Listed records:

+++++

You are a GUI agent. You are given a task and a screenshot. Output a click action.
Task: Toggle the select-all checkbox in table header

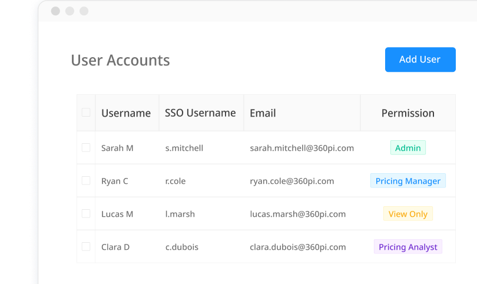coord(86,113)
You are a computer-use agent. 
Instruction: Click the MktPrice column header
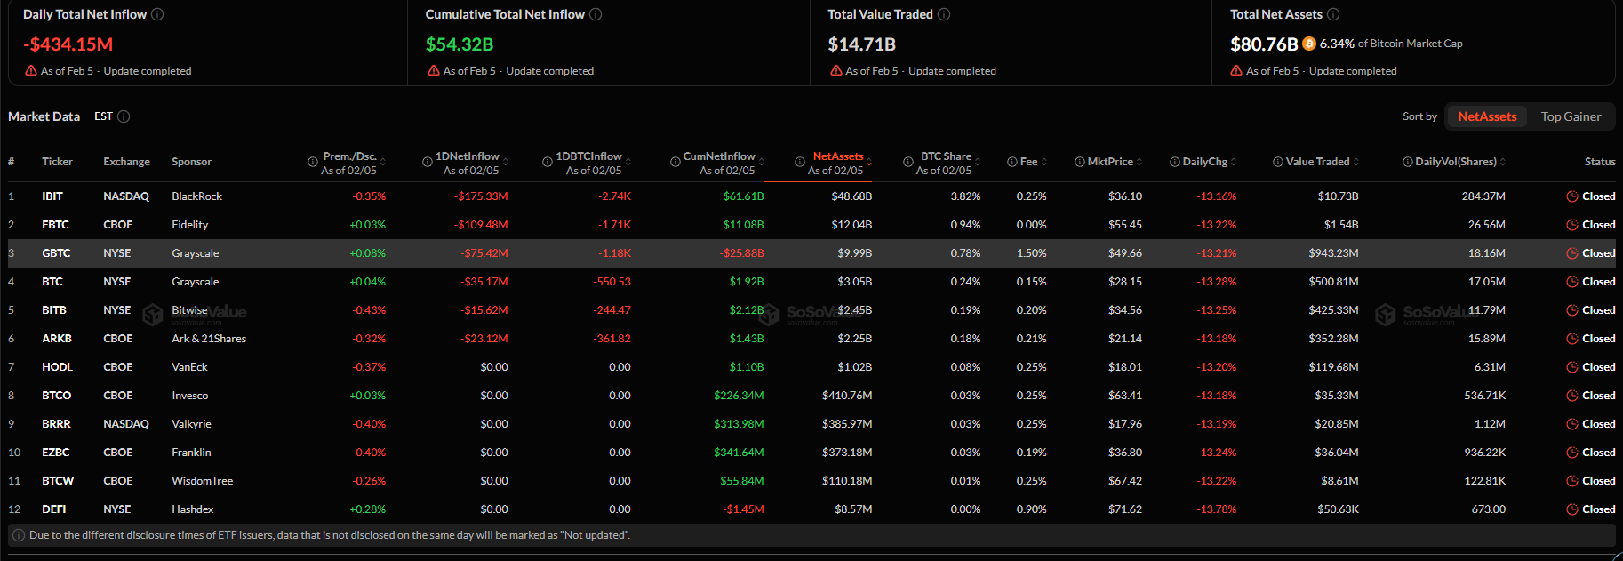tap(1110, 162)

+++++

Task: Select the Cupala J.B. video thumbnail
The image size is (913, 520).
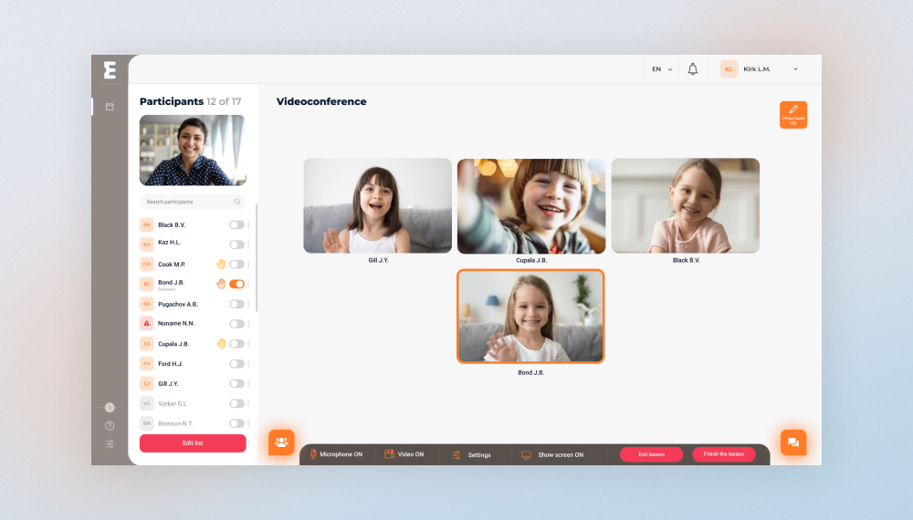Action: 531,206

+++++

Problem:
Copy out the records word for word, starting at the line containing "You are a GUI" and ending at the line containing "tap(1110, 162)", and omit the pictures.

Written answer:
You are a GUI agent. You are given a task and a screenshot. Output a click action.
Task: Toggle the select-all checkbox in table header

coord(86,113)
You are a computer-use agent. 
Instruction: Click the MktPrice column header
tap(1110, 162)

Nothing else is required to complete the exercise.